Selon les analystes, l'attention renouvelée dont Yarmouk fait désormais l'objet masque la complicité entre les factions pro- et anti-gouvernementales qui ont toutes deux contribué à la catastrophe actuelle.

« Tout le monde essaie de tirer profit de la souffrance endurée dans le camp, a déclaré Ahmad. Ils veulent tous faire de Yarmouk un nouveau Kobane pour bâtir leurs victoires sur la chair des civils », a-t-il dit en référence à la ville kurde qui a suscité l'attention soutenue des médias après que l'Etat islamique l’a envahie et que la coalition militaire dirigée par les Etats-Unis a lancé une campagne de bombardement contre les militants.

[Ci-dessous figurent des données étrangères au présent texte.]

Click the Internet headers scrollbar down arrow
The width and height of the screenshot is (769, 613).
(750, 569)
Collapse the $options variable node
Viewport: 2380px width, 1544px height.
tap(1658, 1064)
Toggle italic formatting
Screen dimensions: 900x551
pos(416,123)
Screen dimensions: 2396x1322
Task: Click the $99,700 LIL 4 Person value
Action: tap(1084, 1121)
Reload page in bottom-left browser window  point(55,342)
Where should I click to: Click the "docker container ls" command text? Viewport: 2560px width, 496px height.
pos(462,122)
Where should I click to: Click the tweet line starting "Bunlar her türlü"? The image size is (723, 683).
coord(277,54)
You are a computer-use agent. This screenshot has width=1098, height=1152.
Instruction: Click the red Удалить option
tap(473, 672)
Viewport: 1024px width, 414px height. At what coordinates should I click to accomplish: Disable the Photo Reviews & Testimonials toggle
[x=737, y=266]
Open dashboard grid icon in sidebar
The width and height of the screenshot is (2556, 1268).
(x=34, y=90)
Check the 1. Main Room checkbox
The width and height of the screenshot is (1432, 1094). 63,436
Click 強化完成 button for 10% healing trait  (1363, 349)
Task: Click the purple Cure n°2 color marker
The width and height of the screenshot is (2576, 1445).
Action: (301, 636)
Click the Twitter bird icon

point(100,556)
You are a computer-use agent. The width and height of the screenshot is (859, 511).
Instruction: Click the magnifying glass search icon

S'exprimant via Skype, la voix solennelle d'Ahmad a été interrompue à quelques reprises par le sifflement d'avions de l'armée syrienne. Après quelques bruits fracassants d'explosions, il s'est excusé en disant qu'il rappellerait plus tard, car il devait passer à l'étage inférieur de la maison où il se trouvait.

« Il faut savoir que la présence de l'Etat islamique à Yarmouk offre aux autres camps, que ce soient les factions d'opposition ou le régime au pouvoir, l'opportunité d'exploiter les médias d'une façon qui leur est favorable », a-t-il indiqué.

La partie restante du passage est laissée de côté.